_TASK PROMPT_: Your answer should hold exactly the lines beginning with the one that contains "Open the Волосы menu" and ending with the last line of the material, both included. Leave every picture out.

_MATERIALS PROVIDED_:
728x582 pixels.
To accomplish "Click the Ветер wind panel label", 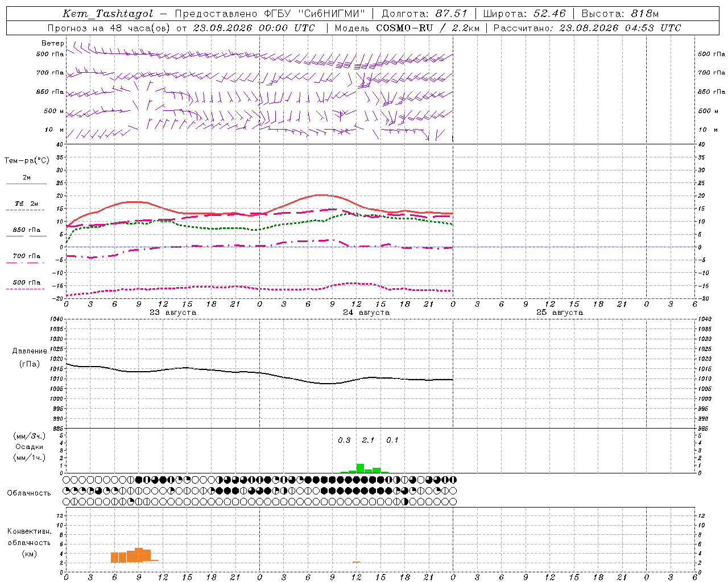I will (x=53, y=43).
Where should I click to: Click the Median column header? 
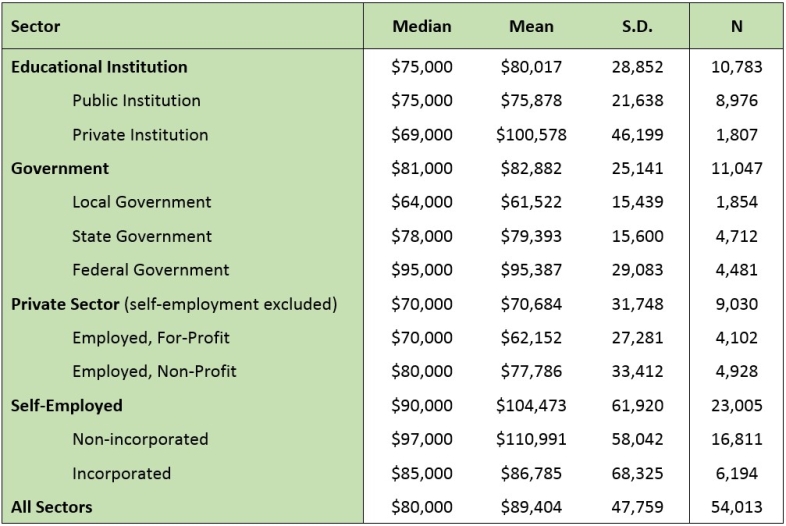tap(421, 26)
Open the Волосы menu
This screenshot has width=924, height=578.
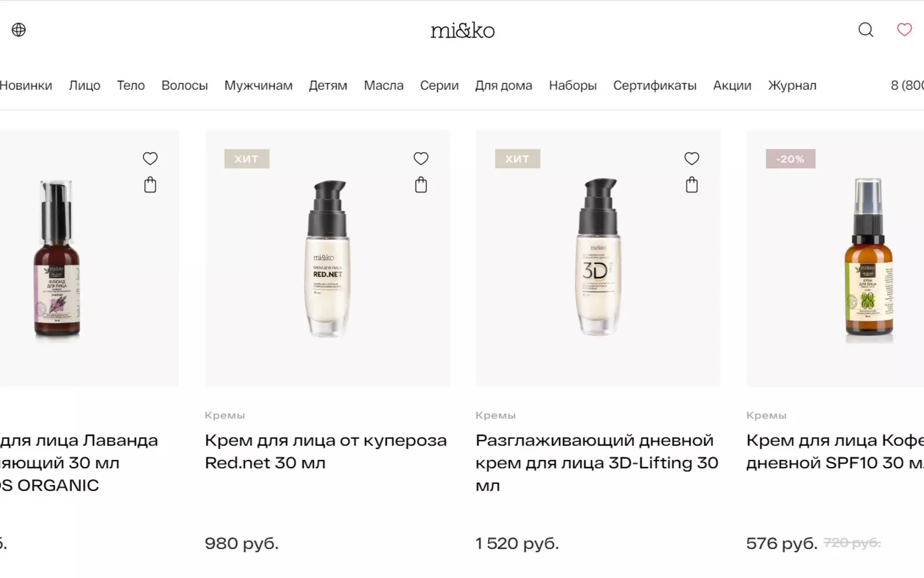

_RESULT_:
Open the Волосы menu
This screenshot has width=924, height=578.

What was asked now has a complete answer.